10/05/2016 | Corporate News
Fair Value REIT-AG enjoys successful start to 2016
352· FFO before non-controlling interests comes to EUR 2.5 million in Q1 2016
(previous year: EUR 2.1 million)
· Net asset value per share increases to EUR 8.42 as of 31 March 2016
(31 December 2015: EUR 8.36)
· REIT equity ratio increases to 62.5% (31 December 2015: 59.6%)
Munich, 10 May 2016 – Fair Value REIT-AG (ISIN DE000A0MW975) has had a successful start to fiscal year 2016, increasing its operating business result (FFO (funds from operations)) significantly in the first quarter of 2016.
Group net profit adjusted for measurement, disposal and other special effects (FFO) amounted to EUR 2.5 million before non-controlling interests. This was EUR 0.4 million or 19% above the previous-year figure of EUR 2.1 million.
After deducting the profit/loss attributable to non-controlling interests, the FFO for the shareholders of Fair Value REIT-AG amounted to EUR 1.6 million, an increase of more than 50% compared to the previous-year figure of EUR 1.0 million.
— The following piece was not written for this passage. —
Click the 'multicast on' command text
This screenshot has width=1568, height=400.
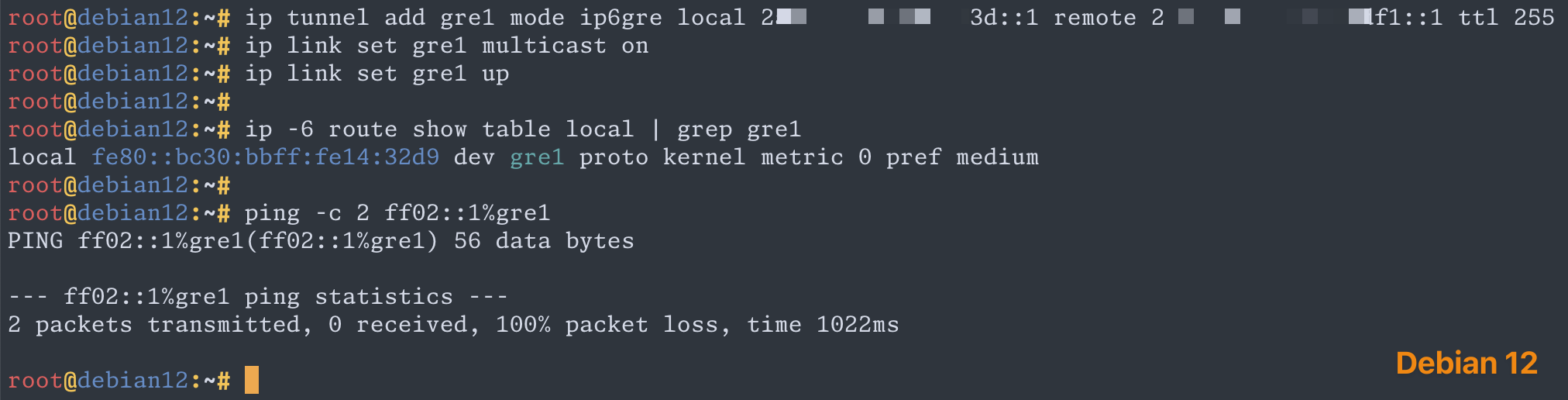click(566, 46)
The higher percentage rise in FFO after non-controlling interests compared to the increase in FFO before non-controlling interests is mainly due to the acquisition of non-controlling interests as well as to the direct purchase of properties previously held indirectly in the previous year.
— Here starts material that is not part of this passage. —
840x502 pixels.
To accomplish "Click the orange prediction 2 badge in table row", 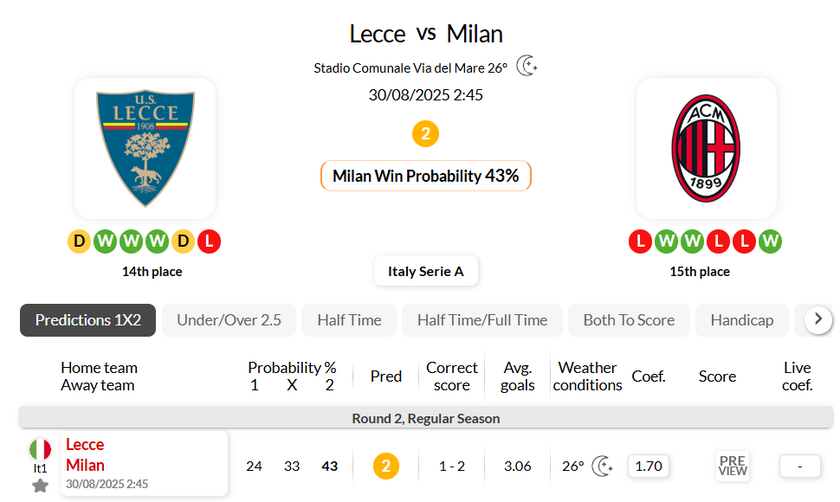I will 386,465.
At EUR 5.6 million overall, the Group’s rental income in the first three months of 2016 was at the previous-year level. At EUR 3.7 million, net rental income was down by 7% on the comparative quarter (EUR 3.9 million) on account of the increase in property-related expenses. Adjusted for value-enhancing measures of EUR 0.5 million, net rental income came to EUR 4.2 million in the first quarter of 2016, up 8% on the previous-year figure.
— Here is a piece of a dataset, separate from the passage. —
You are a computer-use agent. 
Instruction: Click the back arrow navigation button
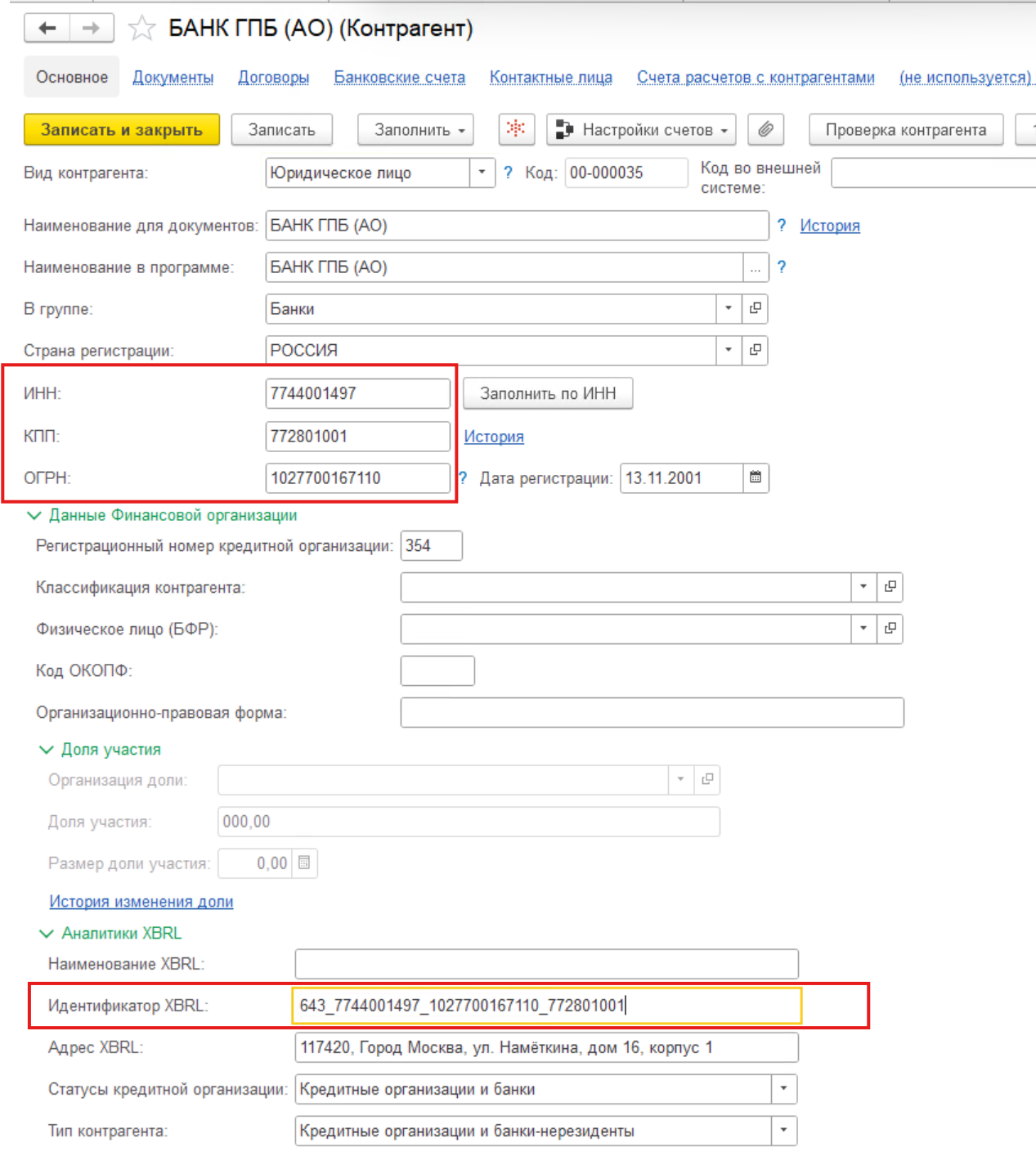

At EUR 0.6 million, general administrative expenses were down considerably compared to EUR 0.8 million in the previous year. At an expense of EUR 0.2 million, the balance of other income and expenses as well as of disposal and measurement gains and losses was down by EUR 2.1 million on the previous-year income of EUR 1.9 million. The high previous-year balance was due to non-cash special effects following favourable acquisitions of investments and land.
Owing to these previous-year special effects the operating result (EBIT) amounted to EUR 2.8 million, thus falling EUR 2.2 million short of the EBIT generated in the first quarter of 2015. Net interest expense increased to EUR 1.3 million compared to EUR 1.1 million in the previous year; this contains a premium for the premature repayment of the convertible bond of EUR 0.3 million made in February 2016 as a non-recurring effect.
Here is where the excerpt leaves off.